_Given problem_.
Answer these questions from the text about the Labrador Retriever Plott Hound mix:
(a) What was the name of the pup Mike picked up?
(b) At what hour did the dog especially use his voice?
(c) To what did Mike's wife compare having the dog?

_Text passage_.
################

So, you’re hearing whispers about the Labrador Retriever Plott Hound mix, eh? Sounds like a cool combo on paper, I get it. Folks think they’re getting the best of both worlds, a kind of super-dog.
I got pretty deep into looking at these myself a while back. Thought, hey, Lab’s friendliness, Plott’s smarts and that incredible nose – what’s not to love? Seemed like a straightforward path to an awesome companion.

My journey with this mix, though, it wasn’t about owning one directly. Nosiree. It was more like an… an immersion experience, shall we say, courtesy of my brother-in-law, Mike. He’s a good guy, but sometimes he jumps in with both feet before checking the depth of the water.
What We Thought We Were Getting vs. The Furry Reality
Mike, bless his heart, dives headfirst into things. He went out and picked up ‘Moose,’ a Lab-Plott pup, thinking he’d get a chill hiking buddy, something to calmly explore the trails with. We all pictured this noble, easy-going dog. You know, the kind you see in those outdoorsy commercials, looking majestic on a mountaintop.
What we actually got was a furry little tornado with a voice that could wake the dead. And boy, did he use it, especially at 5 AM. My ‘practice’ with this specific mix started with the frantic phone calls. ‘Hey, can you come over? Moose ate the arm of the sofa.’ Or, ‘Moose dug up the entire backyard looking for… well, we still don’t know what he was after.’
The energy levels were just off the charts. I mean, I’m a pretty active person, I like a good long walk, but this dog was next level. We’d take him out for hours, proper running and playing, and he’d still be bouncing off the walls when we got home. My sister, Mike’s wife, was seriously losing her mind. She said it was like having a perpetual motion machine powered by chaos.
Then there was the ‘Plott’ part coming through strong. Super smart, yeah, which sounds great until you realize that also meant he was super good at figuring out how to get into trouble. Childproof locks? Please. Moose saw those as a personal challenge. And the nose! Oh, that nose. Once he caught a scent, forget it. He was GONE. Didn’t matter what you were saying or offering. We spent more time practicing ‘recall’ than anything else, and even then, it was a fifty-fifty shot, on a good day.

################

_Supplied material_.
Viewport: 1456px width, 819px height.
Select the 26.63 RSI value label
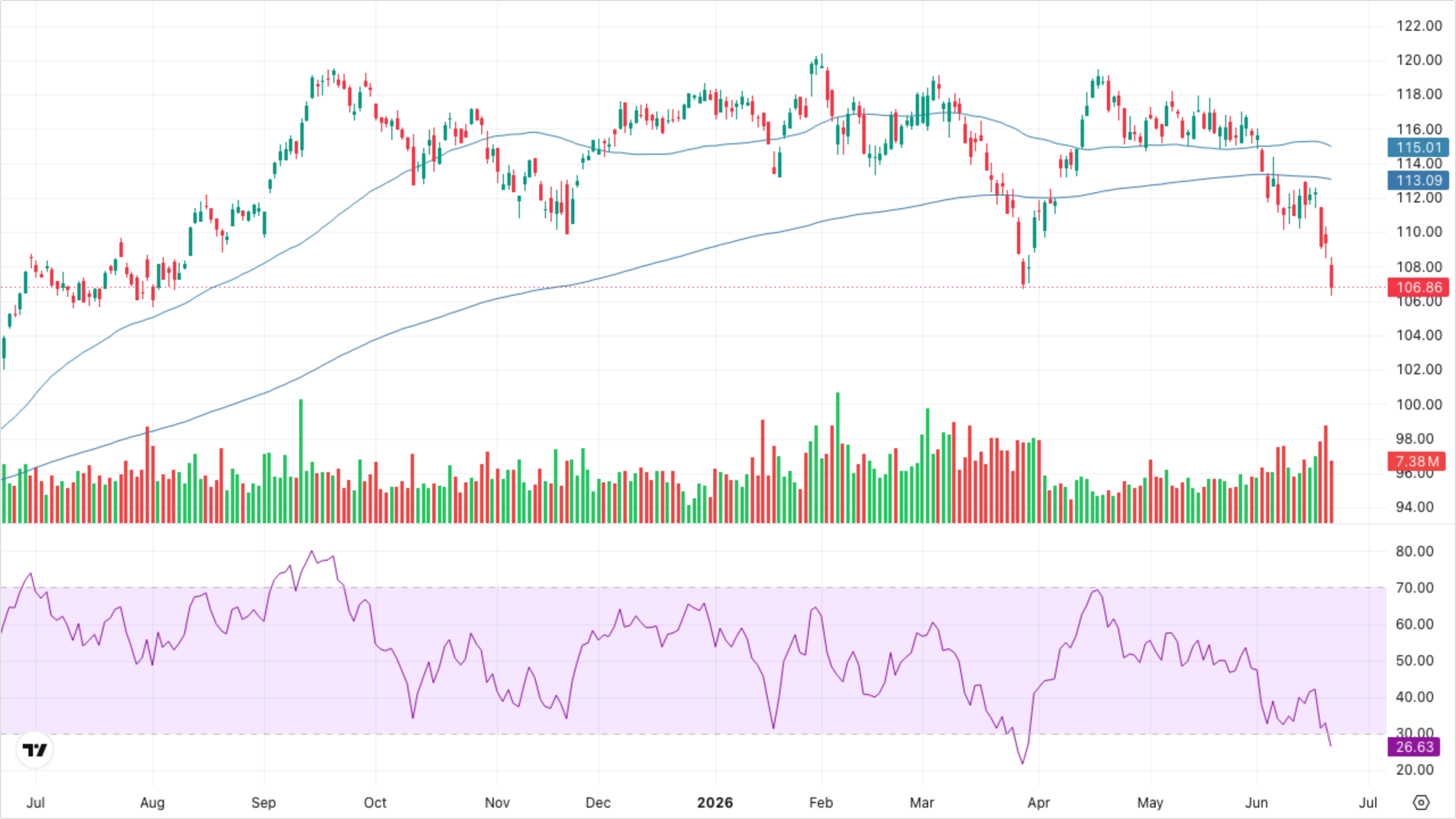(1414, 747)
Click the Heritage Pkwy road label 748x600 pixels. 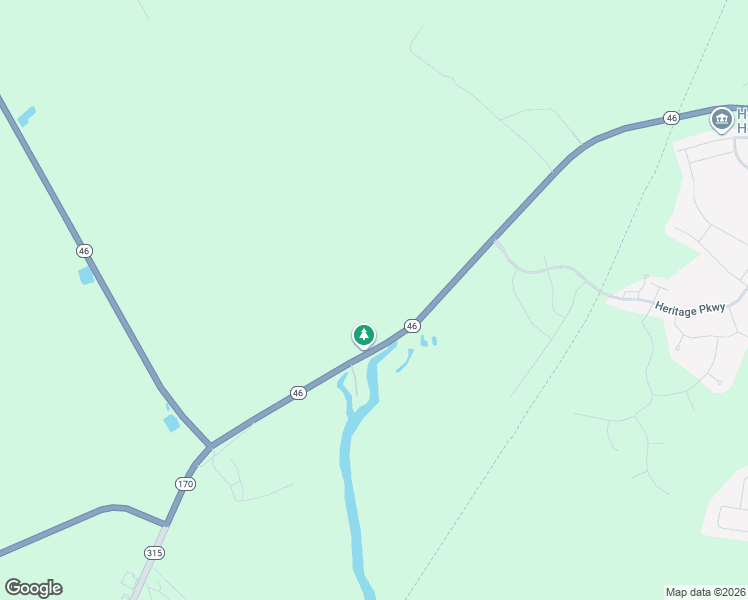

################

_The reply_.
(a) Moose
(b) 5 AM
(c) A perpetual motion machine powered by chaos